First, let my clarify what the target index is. It is not the Hang Seng and it is not the iShares FTSE/Xinhua China 25 Index as some people have suggested. The former is a Hong Kong index and the latter is an index fund marketed by Barclays which attempts to track the same index that FXP attempts to track. The FTSE/Xinhua China 25 Index consists of "25 of the largest and most liquid Chinese stocks (Red Chips and H shares) listed and trading on the Hong Kong exchange." Unfortunately, it's hard to find historic values of this index but I was able to pull a few key values off of stockcharts.com.
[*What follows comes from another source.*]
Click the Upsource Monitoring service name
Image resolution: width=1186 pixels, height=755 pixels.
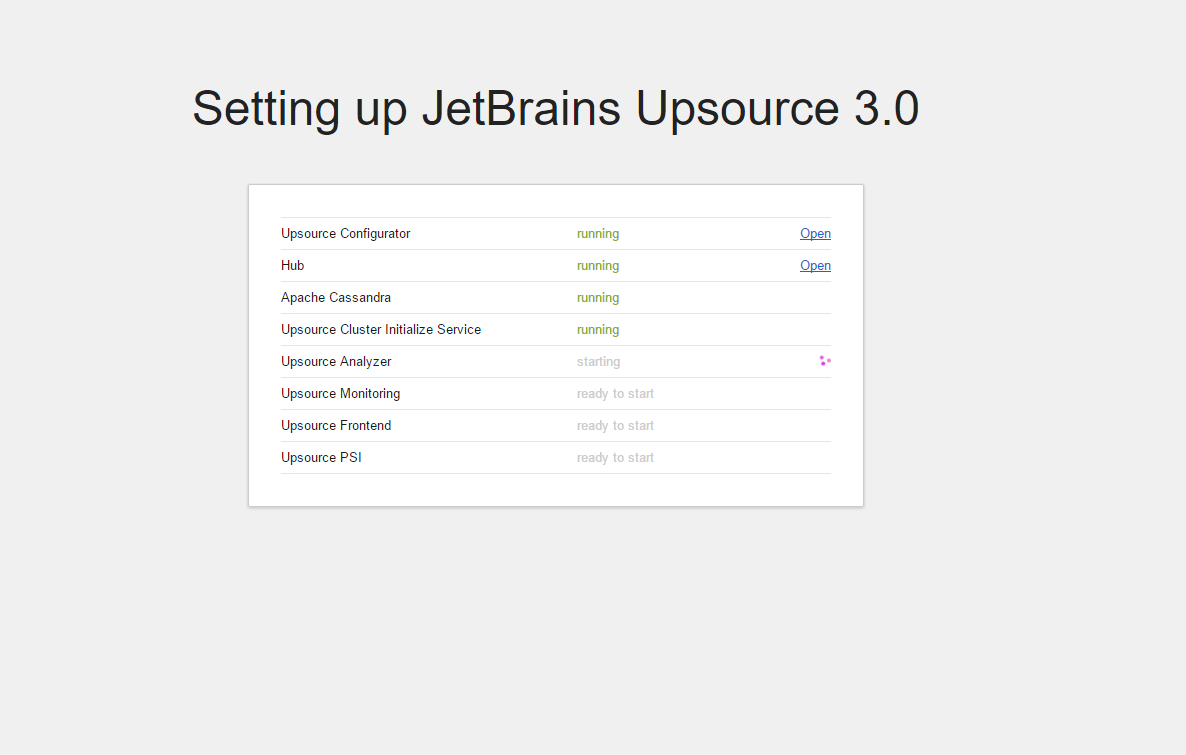pyautogui.click(x=340, y=393)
Using those values I redid the analysis presented in my last blog post and pretty much got the same result:



So why am I not getting the result I'd expect? Given the 15.3% drop in the FTSE/Xinhua index I should have seen a 30.6% increase in FXP, right? Wrong! Here's why.

As explained in the ProShares Supplement of Additional Information [SAI] the fund's objective is to to match 200% of the performance of the index on a given DAY. The SAI goes on to explain that "for periods greater than one day, the use of leverage tends to cause the performance of a ProFund to be either greater than, or less than, the index performance times the stated multiple in the fund objective." It turns out that mathematically it is virtually impossible to match 200% of the index over longer periods as illustrated in this extreme example that I fabricated, where I assume that the index goes up 20% one day and down 10% the next day and the fund meets its objective each day.
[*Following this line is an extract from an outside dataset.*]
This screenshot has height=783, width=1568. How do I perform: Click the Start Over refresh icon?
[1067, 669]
As you can see, while the index ends up 8% the ultrashort fund would end down 28%, not 16%. A bit counterintuitive, isn't it?

As the ProShares folks explain it this phenomenon is caused by the leverage and the volatility of the index they are tracking. This is such an important concept that ProShares even went so far as to produce a table of estimates of how the fund would perform under different combinations of index return and volatility. What it shows is pretty staggering. With 40% volatility the fund can drop by 38% over the course of one year even if the underlying index is unchanged. With no volatility the fund can rise by almost 178% in one year while the index drops by only 40%. Unfortunately, this analysis is in the SAI and not in the prospectus. Even more unfortunate is the fact that it wouldn't have made any difference to me since I didn't read the prospectus anyway because the whole concept of this fund seemed pretty simple to me. Boy was I wrong!
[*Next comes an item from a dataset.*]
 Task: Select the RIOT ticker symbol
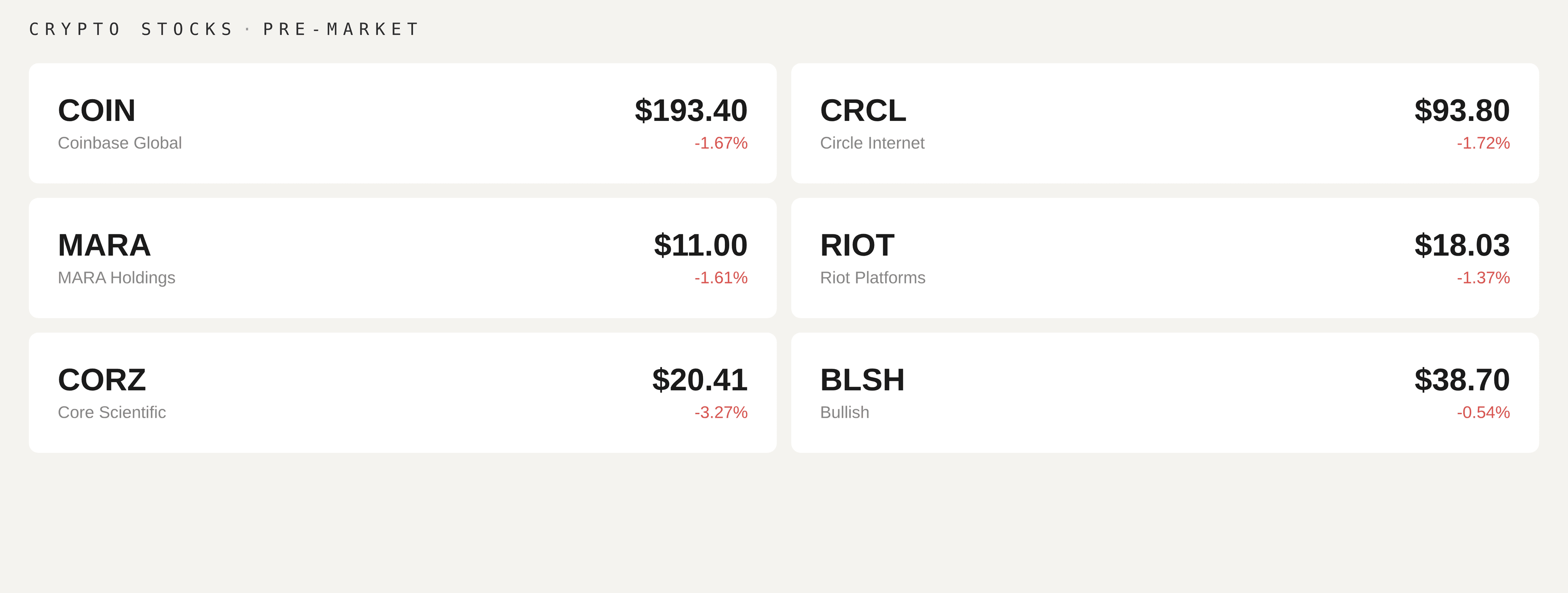[x=856, y=246]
So, the obvious question is why do they have a fund that tries to match the daily return of an index? Why can't you have it match a longer period? If I hold the fund for a year I expect it to match the performance of the index over a one year period. Well, the problem is that every shareholder has a different holding period and you can only get the math to work out for one holding period. So you might as well target a one day holding period.

The way I see it this holding period problem is created by the leverage. In a leveraged fund you end each day with different leverage than you started with. If you start the day with 2:1 inverse leverage and the index moves up 10% you end up with 2.25:1 leverage at the end of the day. If you were targeting the fund's long term performance for someone whose holding period began that morning you would let the leverage roll over each day since they would measure their performance relative to their starting point when the leverage was 2:1. But in that case someone who buys in on day 2 would not be buying a 2:1 leverage fund. They would be buying a 2.25:1 leverage fund. So I suspect that the fund manager rebalances the leverage at the start of each day.

This whole thing sort of reminds me of Einstein's theory of relativity. I think it would be a lot easier to just buy twice as much of an unleveraged short fund. That way you will know exactly what you are getting.